** Start Input rows **
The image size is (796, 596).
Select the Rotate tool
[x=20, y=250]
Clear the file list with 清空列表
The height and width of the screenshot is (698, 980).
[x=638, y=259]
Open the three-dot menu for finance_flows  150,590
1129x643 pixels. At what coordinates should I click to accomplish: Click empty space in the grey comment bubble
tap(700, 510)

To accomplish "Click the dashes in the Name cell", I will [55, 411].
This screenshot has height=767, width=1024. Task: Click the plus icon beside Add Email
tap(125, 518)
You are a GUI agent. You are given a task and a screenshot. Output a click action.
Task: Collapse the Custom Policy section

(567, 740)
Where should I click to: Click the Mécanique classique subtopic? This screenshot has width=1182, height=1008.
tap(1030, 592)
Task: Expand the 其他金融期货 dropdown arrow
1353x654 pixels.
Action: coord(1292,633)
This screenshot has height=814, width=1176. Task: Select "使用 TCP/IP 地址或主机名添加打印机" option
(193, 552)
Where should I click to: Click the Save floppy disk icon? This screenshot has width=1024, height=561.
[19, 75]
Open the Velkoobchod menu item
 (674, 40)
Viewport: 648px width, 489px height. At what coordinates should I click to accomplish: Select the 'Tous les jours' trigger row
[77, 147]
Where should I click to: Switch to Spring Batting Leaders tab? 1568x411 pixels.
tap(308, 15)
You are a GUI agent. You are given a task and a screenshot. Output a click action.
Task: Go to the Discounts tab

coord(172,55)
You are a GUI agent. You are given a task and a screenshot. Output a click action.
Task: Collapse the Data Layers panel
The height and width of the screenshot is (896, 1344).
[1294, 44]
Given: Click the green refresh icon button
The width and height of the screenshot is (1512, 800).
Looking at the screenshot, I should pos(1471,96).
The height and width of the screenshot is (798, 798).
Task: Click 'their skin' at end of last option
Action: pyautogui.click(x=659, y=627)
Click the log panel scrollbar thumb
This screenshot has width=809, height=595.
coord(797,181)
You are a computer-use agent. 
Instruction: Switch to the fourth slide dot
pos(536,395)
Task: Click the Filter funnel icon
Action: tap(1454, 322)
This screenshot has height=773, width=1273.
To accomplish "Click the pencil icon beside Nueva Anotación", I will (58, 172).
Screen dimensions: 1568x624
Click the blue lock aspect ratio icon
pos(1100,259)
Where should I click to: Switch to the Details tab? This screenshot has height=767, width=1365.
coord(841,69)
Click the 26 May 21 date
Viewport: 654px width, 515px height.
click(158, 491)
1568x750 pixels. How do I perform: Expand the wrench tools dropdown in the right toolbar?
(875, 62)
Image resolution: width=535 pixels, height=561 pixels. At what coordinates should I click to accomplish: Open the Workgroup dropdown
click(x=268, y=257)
** End Input rows **
◆ What you have to do
Convert the data above into a JSON list of strings, with one string per line and blank lines omitted.

◆ Exercise answer
[
  "The image size is (796, 596).",
  "Select the Rotate tool",
  "[x=20, y=250]",
  "Clear the file list with 清空列表",
  "The height and width of the screenshot is (698, 980).",
  "[x=638, y=259]",
  "Open the three-dot menu for finance_flows  150,590",
  "1129x643 pixels. At what coordinates should I click to accomplish: Click empty space in the grey comment bubble",
  "tap(700, 510)",
  "To accomplish \"Click the dashes in the Name cell\", I will [55, 411].",
  "This screenshot has height=767, width=1024. Task: Click the plus icon beside Add Email",
  "tap(125, 518)",
  "You are a GUI agent. You are given a task and a screenshot. Output a click action.",
  "Task: Collapse the Custom Policy section",
  "(567, 740)",
  "Where should I click to: Click the Mécanique classique subtopic? This screenshot has width=1182, height=1008.",
  "tap(1030, 592)",
  "Task: Expand the 其他金融期货 dropdown arrow",
  "1353x654 pixels.",
  "Action: coord(1292,633)",
  "This screenshot has height=814, width=1176. Task: Select \"使用 TCP/IP 地址或主机名添加打印机\" option",
  "(193, 552)",
  "Where should I click to: Click the Save floppy disk icon? This screenshot has width=1024, height=561.",
  "[19, 75]",
  "Open the Velkoobchod menu item",
  " (674, 40)",
  "Viewport: 648px width, 489px height. At what coordinates should I click to accomplish: Select the 'Tous les jours' trigger row",
  "[77, 147]",
  "Where should I click to: Switch to Spring Batting Leaders tab? 1568x411 pixels.",
  "tap(308, 15)",
  "You are a GUI agent. You are given a task and a screenshot. Output a click action.",
  "Task: Go to the Discounts tab",
  "coord(172,55)",
  "You are a GUI agent. You are given a task and a screenshot. Output a click action.",
  "Task: Collapse the Data Layers panel",
  "The height and width of the screenshot is (896, 1344).",
  "[1294, 44]",
  "Given: Click the green refresh icon button",
  "The width and height of the screenshot is (1512, 800).",
  "Looking at the screenshot, I should pos(1471,96).",
  "The height and width of the screenshot is (798, 798).",
  "Task: Click 'their skin' at end of last option",
  "Action: pyautogui.click(x=659, y=627)",
  "Click the log panel scrollbar thumb",
  "This screenshot has width=809, height=595.",
  "coord(797,181)",
  "You are a computer-use agent. ",
  "Instruction: Switch to the fourth slide dot",
  "pos(536,395)",
  "Task: Click the Filter funnel icon",
  "Action: tap(1454, 322)",
  "This screenshot has height=773, width=1273.",
  "To accomplish \"Click the pencil icon beside Nueva Anotación\", I will (58, 172).",
  "Screen dimensions: 1568x624",
  "Click the blue lock aspect ratio icon",
  "pos(1100,259)",
  "Where should I click to: Switch to the Details tab? This screenshot has height=767, width=1365.",
  "coord(841,69)",
  "Click the 26 May 21 date",
  "Viewport: 654px width, 515px height.",
  "click(158, 491)",
  "1568x750 pixels. How do I perform: Expand the wrench tools dropdown in the right toolbar?",
  "(875, 62)",
  "Image resolution: width=535 pixels, height=561 pixels. At what coordinates should I click to accomplish: Open the Workgroup dropdown",
  "click(x=268, y=257)"
]